Huang Ping: Mitteleuropa ist für China - nicht nur bei diesem Projekt - von großer Bedeutung. So liegt etwa Österreich entlang wichtiger Verkehrsachsen und spielt somit geografisch eine wichtige Rolle. Europa ist aber auch in einer anderen Hinsicht für China von Bedeutung: China strebt ein anderes Wachstumsmodell als in der Vergangenheit an. Bisher stand das Wachstum des Bruttoinlandsprodukts im Vordergrund, aber die Zukunft gehört einem nachhaltigen Entwicklungsmodell und das bedeutet: mehr Innovation, eine insgesamt smartere und grünere Entwicklung. Dieser Wandel des Entwicklungsmodells gelingt am besten mit einer engeren Zusammenarbeit mit Europa.
Wie werden sich die Beziehungen zwischen der EU und China aus Ihrer Sicht weiterentwickeln?
Die EU und China sollten nicht zuletzt in Afrika und dem Nahen Osten ihre Zusammenarbeit vertiefen. Auf die letzten Gipfeltreffen war die chinesische Seite immer gut vorbereitet: Smart Cities, Klimawandel, Innovation - all das waren Themen, die am Tisch lagen. Aber die europäischen Gesprächspartner waren immer abgelenkt: einmal durch die Eurokrise, dann durch die Ukraine-Krise, ein drittes Mal durch die Flüchtlingskrise oder durch Terroranschläge. Doch beide Seiten müssen ihren Dialog intensivieren, denn von einer engeren Zusammenarbeit können beide Seiten nur profitieren. China hat eine hart arbeitende Bevölkerung, Europa hat Know-how - beide Seiten ergänzen sich ideal.

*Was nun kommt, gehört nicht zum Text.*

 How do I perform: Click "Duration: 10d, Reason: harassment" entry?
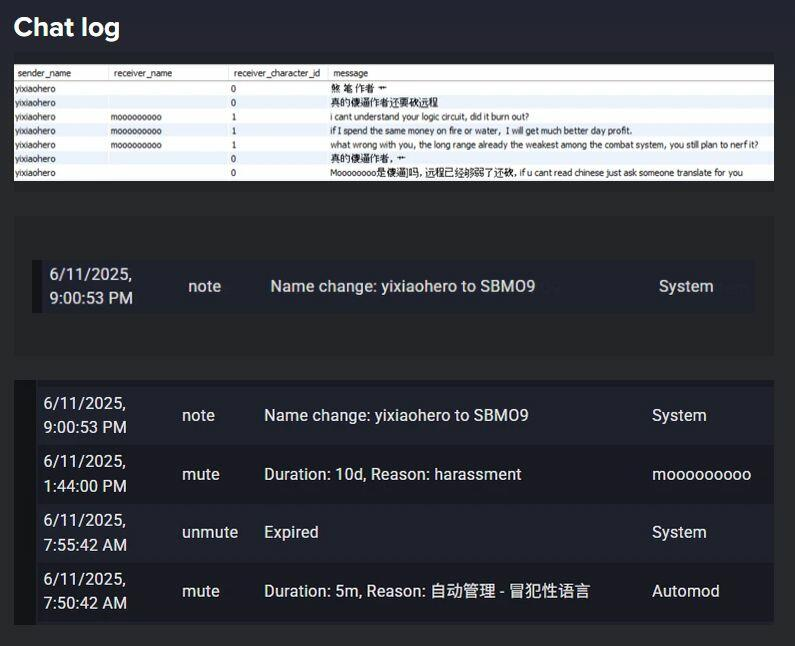coord(392,474)
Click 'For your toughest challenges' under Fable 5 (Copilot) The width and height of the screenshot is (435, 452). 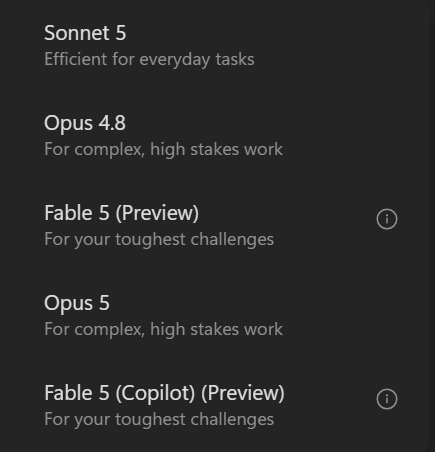[x=159, y=420]
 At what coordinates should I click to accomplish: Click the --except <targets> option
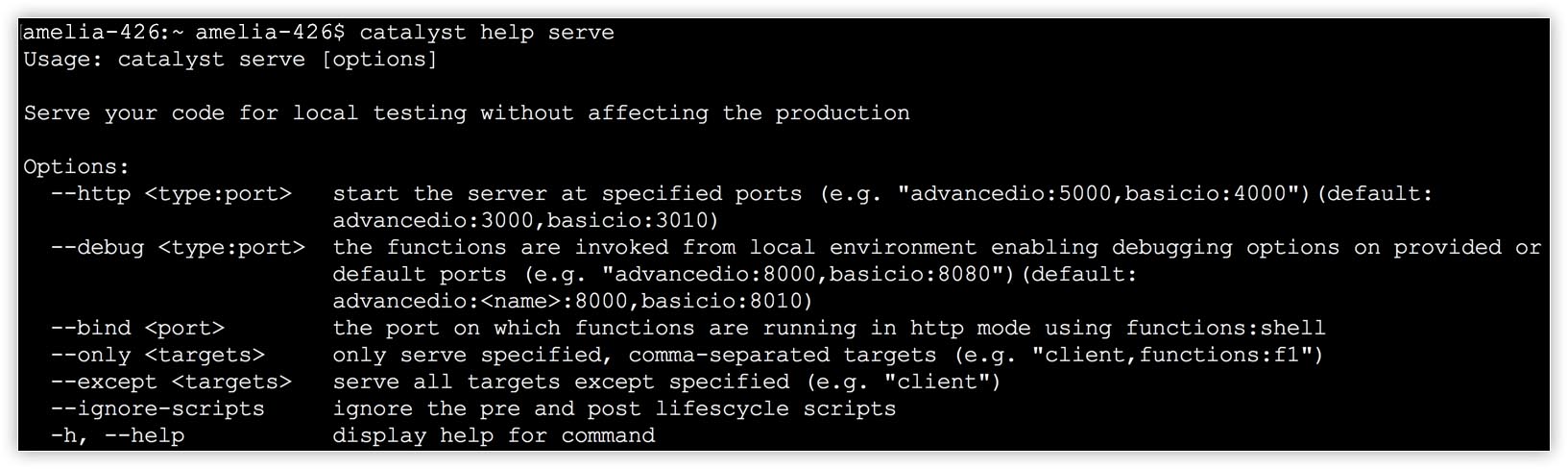click(171, 383)
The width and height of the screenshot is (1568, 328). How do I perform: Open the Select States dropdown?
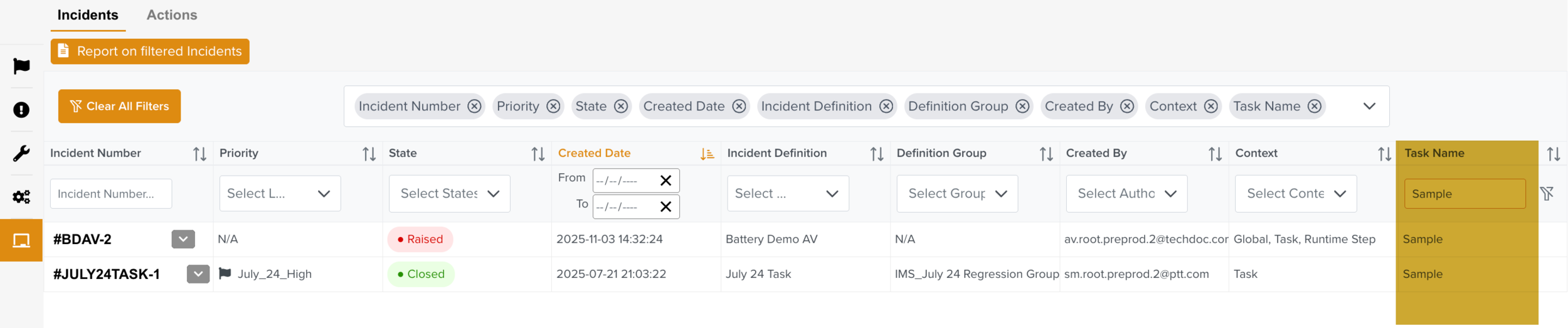click(449, 194)
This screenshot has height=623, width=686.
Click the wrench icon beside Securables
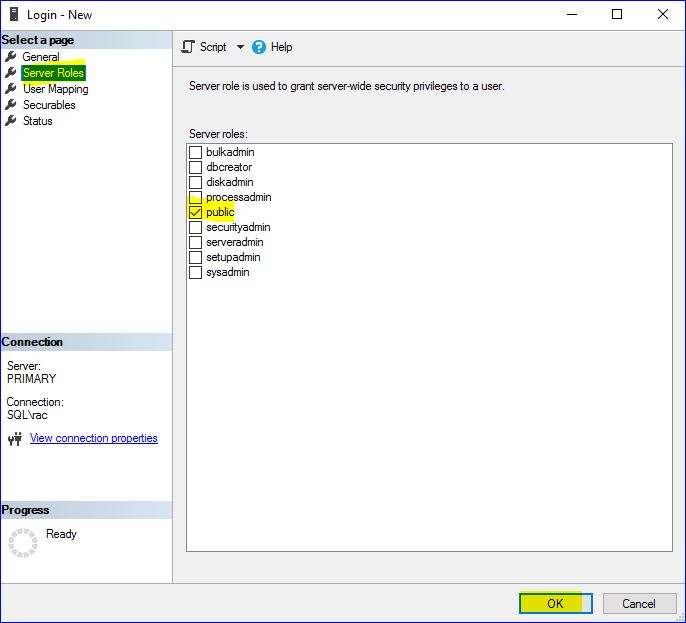(11, 105)
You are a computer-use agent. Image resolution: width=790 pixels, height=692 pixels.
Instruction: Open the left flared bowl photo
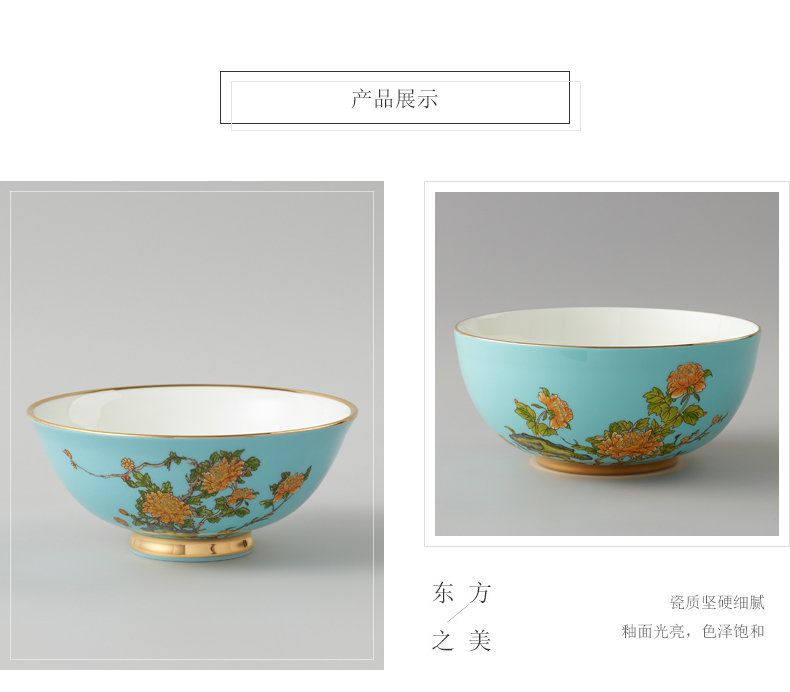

Wie schätzen Sie die Beziehungen zwischen den USA und China ein?
Die USA sind Chinas wichtigster Handelspartner. In der Zeit von US-Präsident Barack Obama waren die Beziehungen positiv und konstruktiv. Donald Trump hat sich dann in seiner Wahlkampagne als Isolationist positioniert.
Wie geht China damit um?
Es gibt derzeit drei große Machtblöcke auf diesem Planeten: die USA, Europa und China. Dazu kommen unsere Nachbarn: Japan, Russland und Indien. Der Nahe Osten, Afrika und Lateinamerika werden für China ebenfalls bedeutsamer. Peking will am multilateralen System festhalten, China will keine Konfrontation, sondern Kooperation.
Zur Person
Huang Ping ist Direktor für Europastudien an der chinesischen Akademie für Sozialwissenschaften (CASS - Chinese Academy of Social Sciences) und war davor Direktor des Instituts für Amerikawissenschaften an der CASS. Er hat unter anderem über Armut und Arbeitsmigration in China publiziert. Er war auf Einladung der chinesischen Botschaft in Wien.